Managing the Competition: Category Captaincy on the Frozen Food Aisle
(8 pages of text)
Case (Gen Exp)
An executive at Freezer Foods, a manufacturer of ready-to-eat frozen meals, has just been told by a major customer, a retail supermarket chain, that it wants one of its two suppliers of frozen food to take over as category captain. A category captain is a third party, usually a manufacturer, who manages a category of goods for a retailer. The executive needs to think through the objectives of category captaincy from the retailer’s perspective and develop an attractive bid to win the category captaincy. In doing so, the executive develops an opinion on the benefits and challenges associated with category captaincy from the point of view of four parties: the retailer, the winning category captain, the manufacturer whose rival becomes the category captain, and consumers.

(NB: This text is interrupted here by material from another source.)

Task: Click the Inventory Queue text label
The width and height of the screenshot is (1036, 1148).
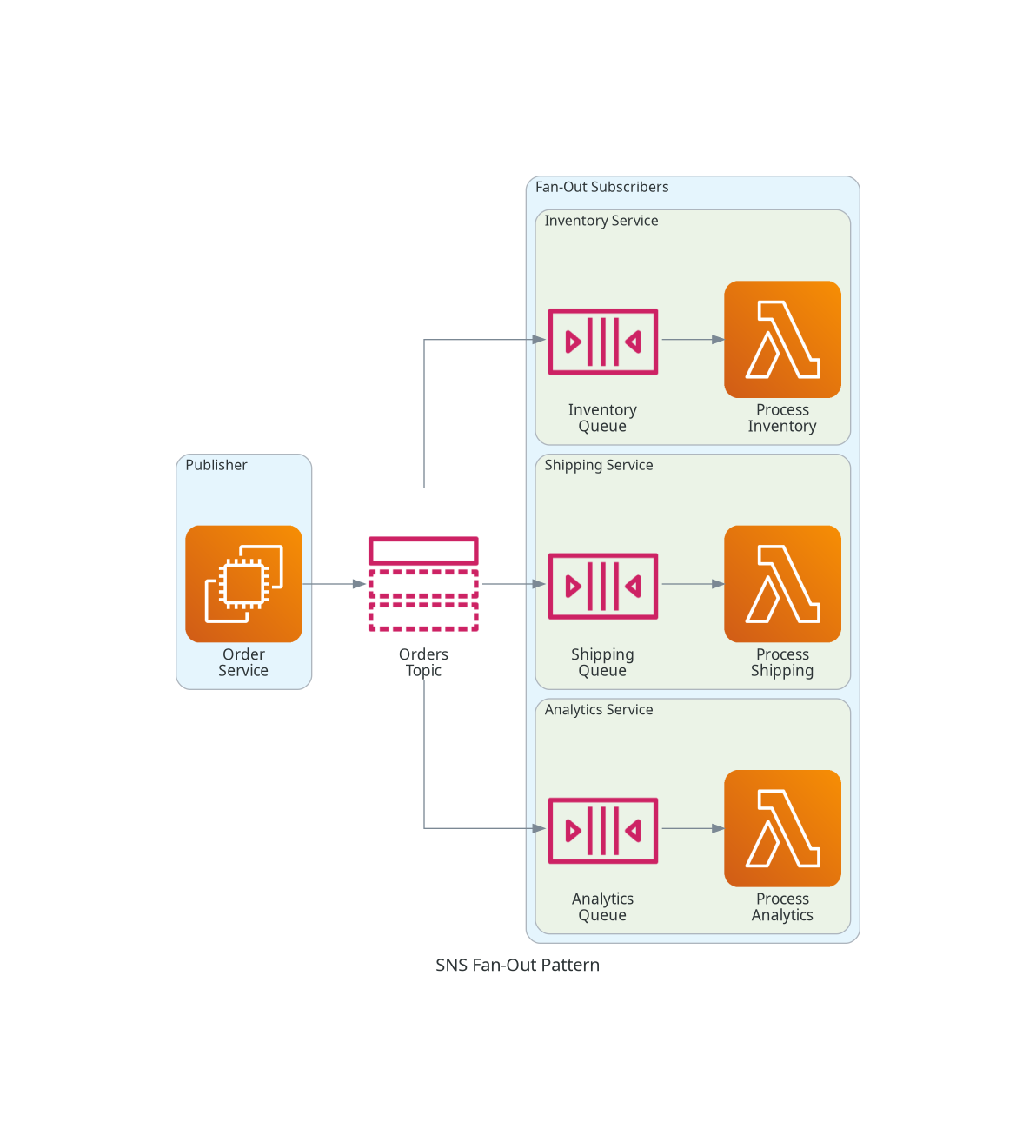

This case is appropriate for an introduction to marketing course, a course in marketing metrics or a course in retail management. It can also be taught to illustrate the complexity of competition in strategy. The case introduces the idea of category captaincy, a practice that many students may not be aware of — and some may even assume is illegal.
Students will see the potential benefits of effective category management by a well-informed manufacturer (i.e., the potential for higher category profits as a result of an entire category being managed as a whole rather than as disparate stock-keeping units). Students will also explore the competitive issues involved in category captaincy, including the power of the category captain over its rivals.